__Set problem__
Lay out the entry lines below as a JSON list of strings, one string per line with blank lines omitted, starting at the line that has "This screenshot has height=901, width=981." and stopping after the line that has "the %SYS namespace". Leave the pictures out of your answer.

··· Material supplied

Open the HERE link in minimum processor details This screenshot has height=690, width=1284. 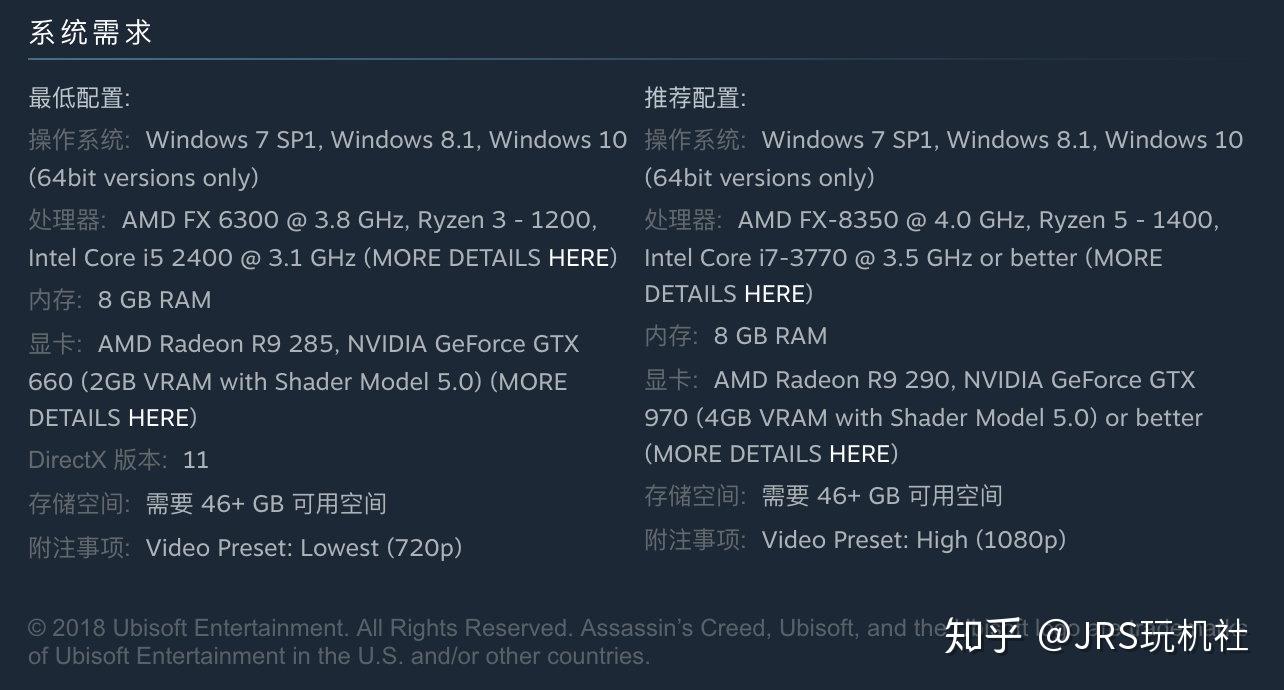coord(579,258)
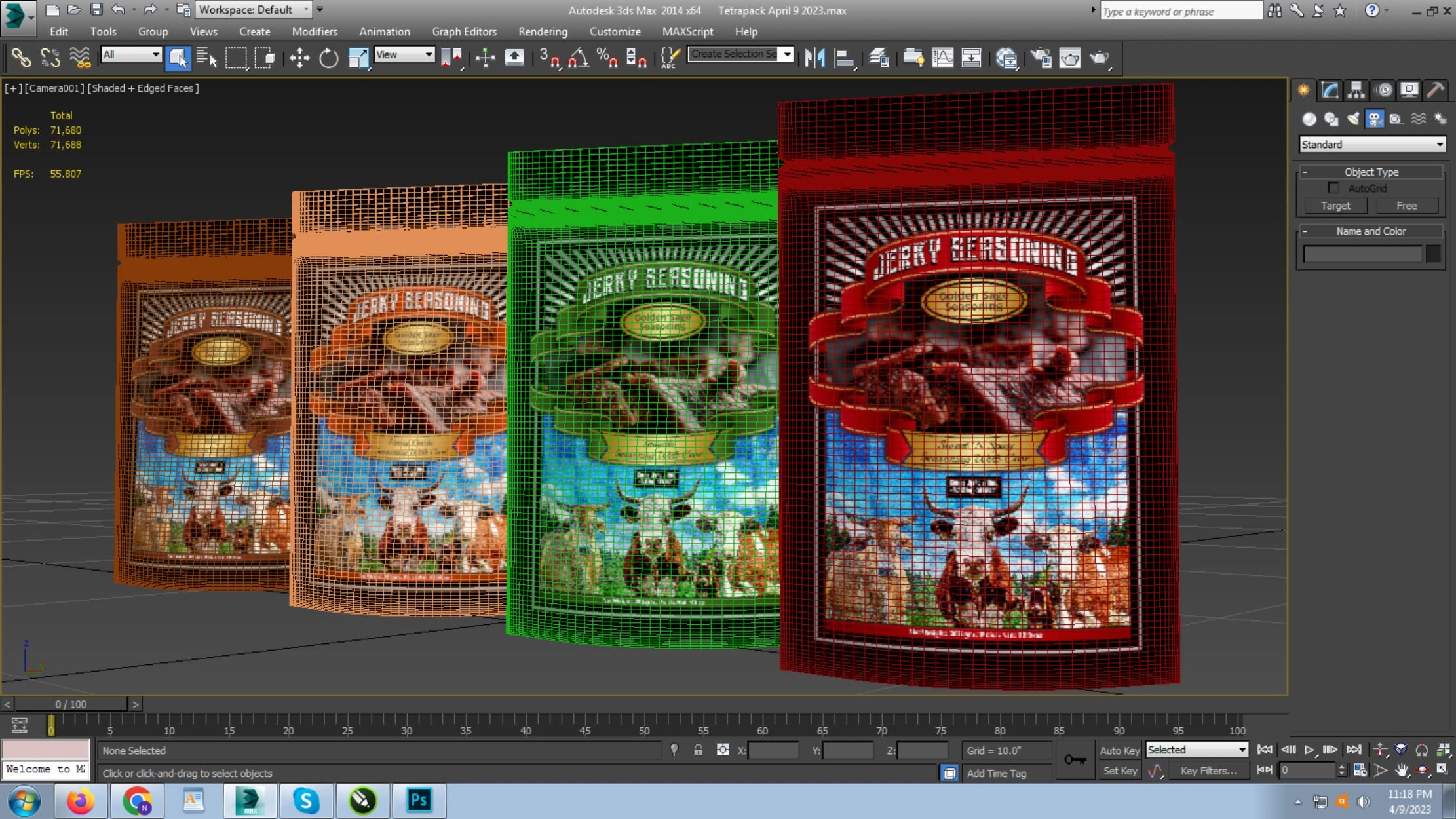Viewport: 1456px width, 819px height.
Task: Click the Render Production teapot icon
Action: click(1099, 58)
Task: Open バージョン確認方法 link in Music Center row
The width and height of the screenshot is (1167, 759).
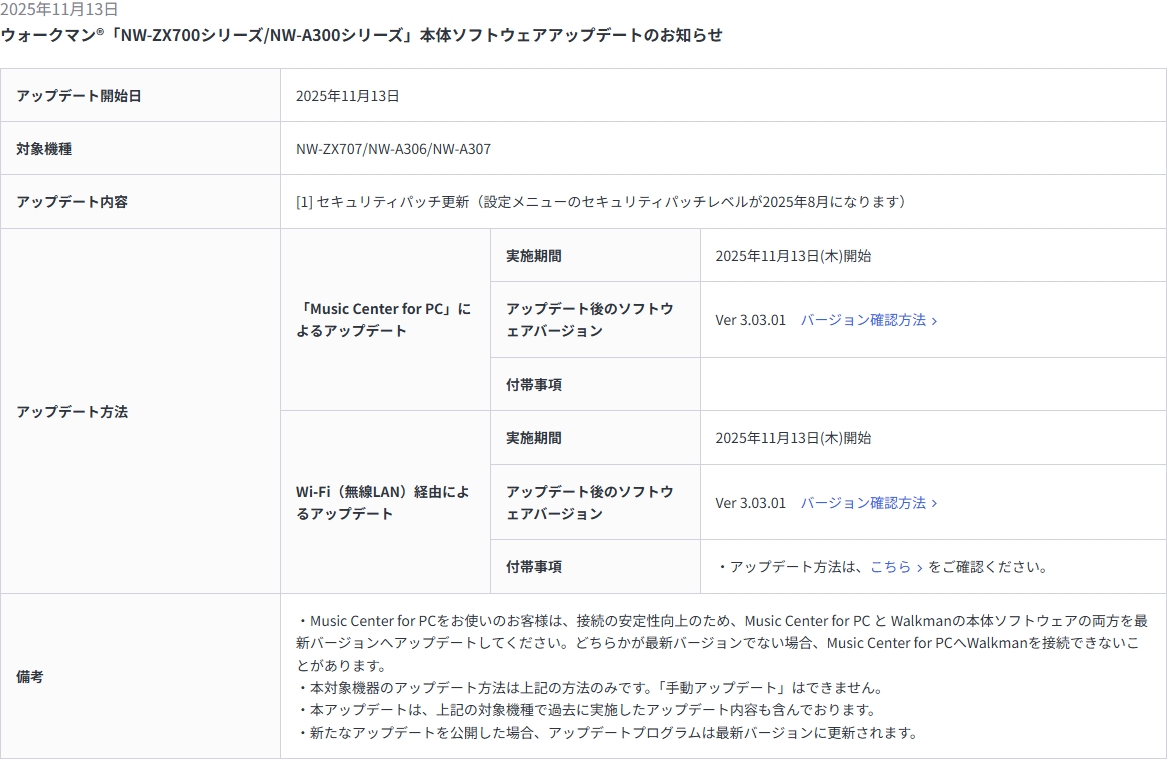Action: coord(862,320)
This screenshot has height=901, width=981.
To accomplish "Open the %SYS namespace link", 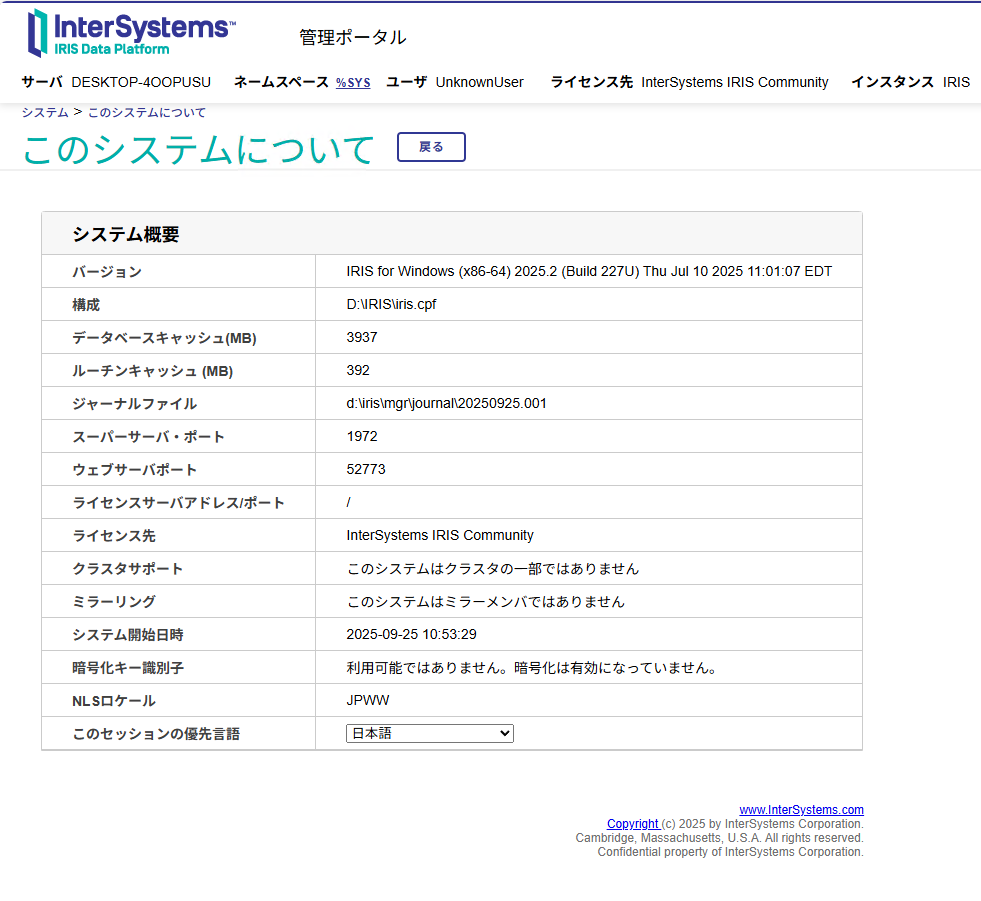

······
··· Material supplied

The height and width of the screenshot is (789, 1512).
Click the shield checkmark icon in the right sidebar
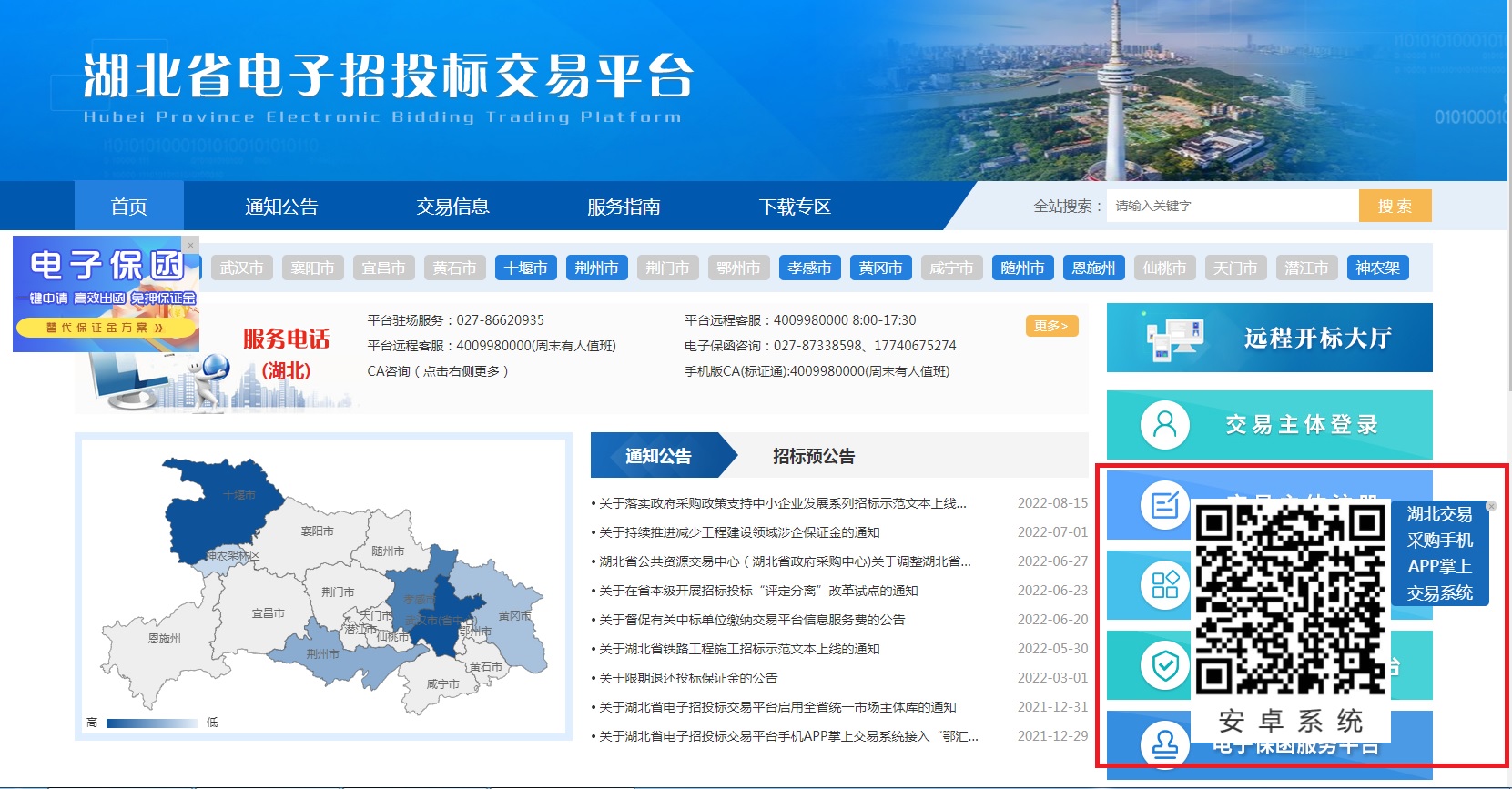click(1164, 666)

······

__Full output__
[
  "This screenshot has height=901, width=981.",
  "To accomplish \"Open the %SYS namespace link\", "
]